Analysis-With manufacturing loans rising, can China avoid a new supply glut?

By Don Durfee, Kevin Yao and Eduardo Baptista

BEIJING (Reuters) - China's leaders, determined to upgrade manufacturing, are steering money toward makers of high-tech products, from semiconductors to EVs, raising fears that overcapacity will fuel a new wave of cheap exports.

Lending data from China's central bank offers a glimpse of government priorities: as of the end of September, outstanding loans to the troubled property sector fell 0.2% year-on-year but lending to the manufacturing sector jumped 38.2%.

Economists caution that this wave of investment differs in key respects from an earlier capital investment surge that, among other effects, inflated China's solar panel industry, triggered a trade fight and put scores of companies out of business.

But the trend has alarmed some key trading partners, particularly in Europe where an investigation into Chinese EV subsidies is underway.

"There is lower consumption in China right now but you have massive overcapacity that is being pushed out to the world, including in batteries, solar and chemicals," said Jens Eskelund, president of the European Chamber of Commerce in Beijing.

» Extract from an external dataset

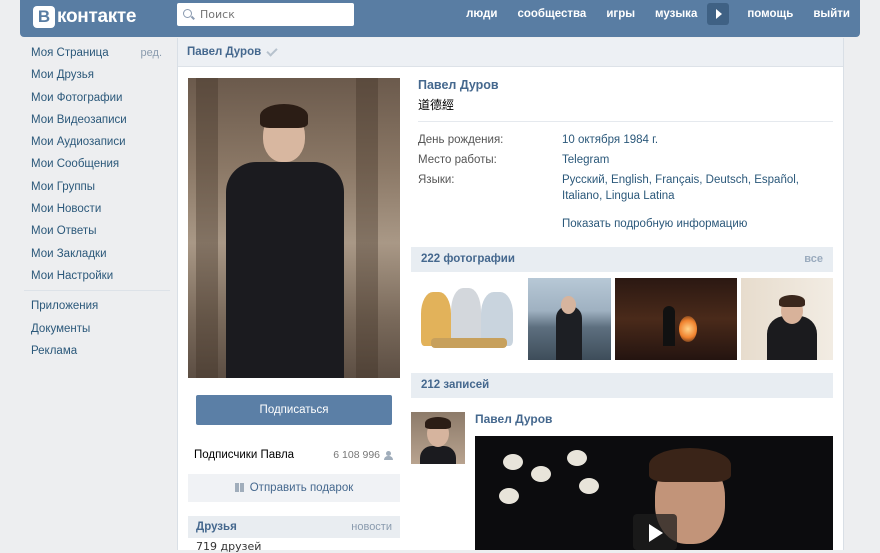 The width and height of the screenshot is (880, 553). I want to click on followers-icon, so click(389, 455).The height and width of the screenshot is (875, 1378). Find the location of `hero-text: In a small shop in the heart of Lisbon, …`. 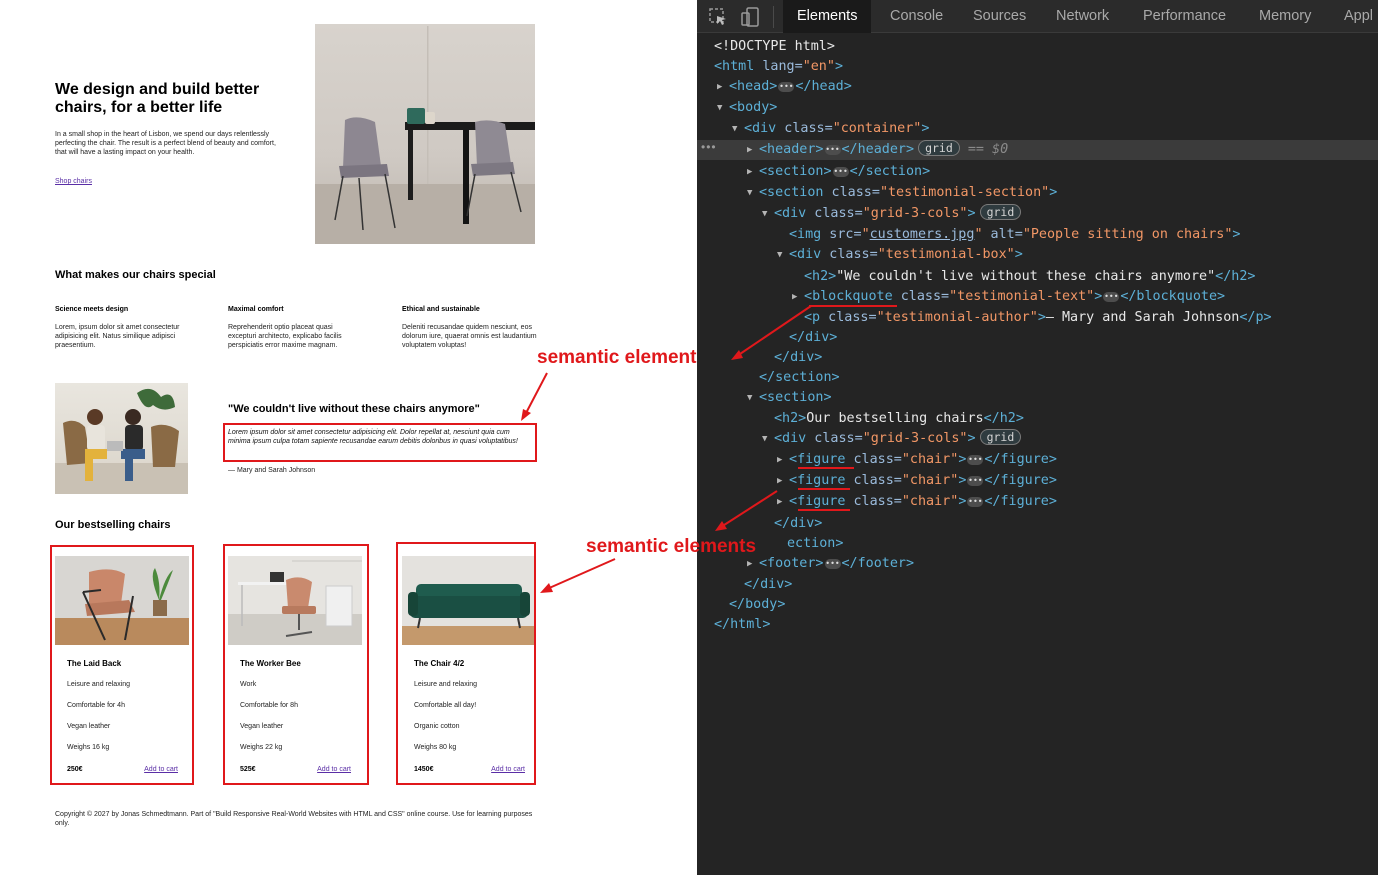

hero-text: In a small shop in the heart of Lisbon, … is located at coordinates (166, 144).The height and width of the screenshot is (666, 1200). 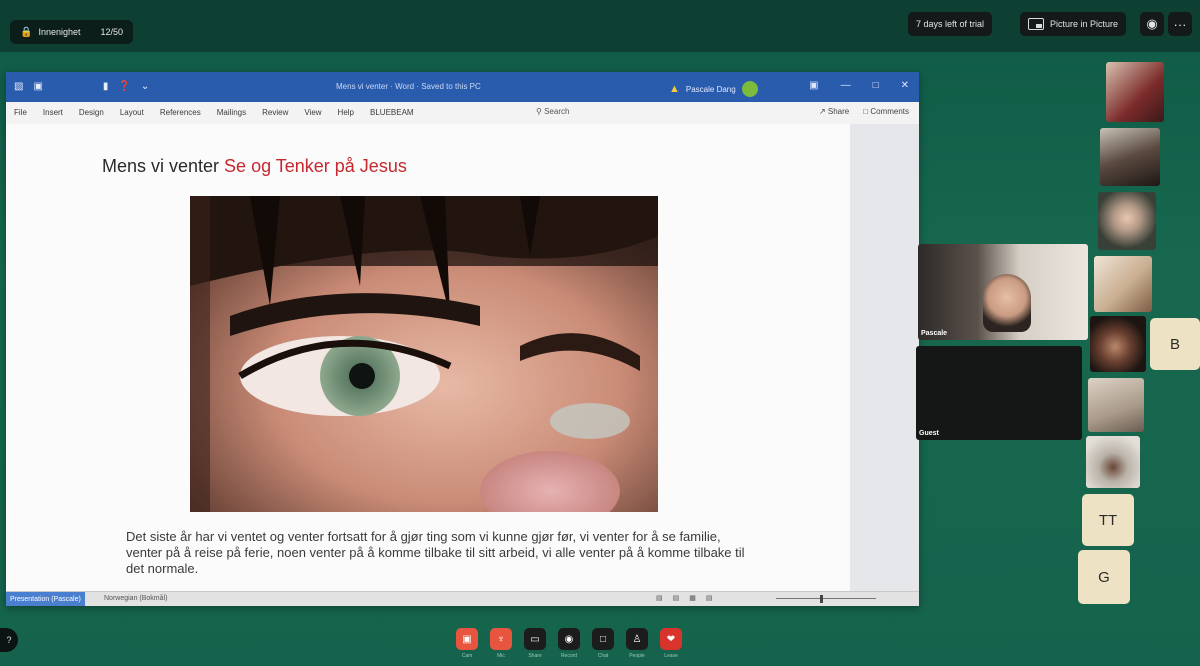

"Europe and China are like two trains that are going to collide," Eskelund said, referring to trade.

China's industrial policy will be on the agenda at this week's meeting of the Asia Pacific Economic Cooperation (APEC) forum in San Francisco, where Chinese President Xi Jinping is expected to meet U.S. President Joe Biden.

Under Xi, China has sought to make itself an advanced manufacturing powerhouse for high-end goods for the world, including EVs, wind turbines, aerospace components and advanced semiconductors. Critics say the push has come at the expense of another need - to get China to consume more and export less, a structural shift many economists see as key to preserving high levels of growth.

ADVANCED SECTORS

Policymakers have struggled with overcapacity before. Stimulus following the 2007-2008 global financial crisis triggered a boom in steel, solar and other areas, but also generated growth that ultimately helped absorb much of that new production, said Frederic Neumann, chief Asia economist at HSBC.

This time, the government's focus is narrower, targeting high-tech and "advanced manufacturing", a goal laid out in 2021 in the 14th five-year plan.

"China has adopted a strategy to shift investment spending from the real estate sector into manufacturing, which will drive up capacity further. Rather than boosting goods absorption via surging construction, China is opting to drive up the capacity of goods-producing industries," said Neumann.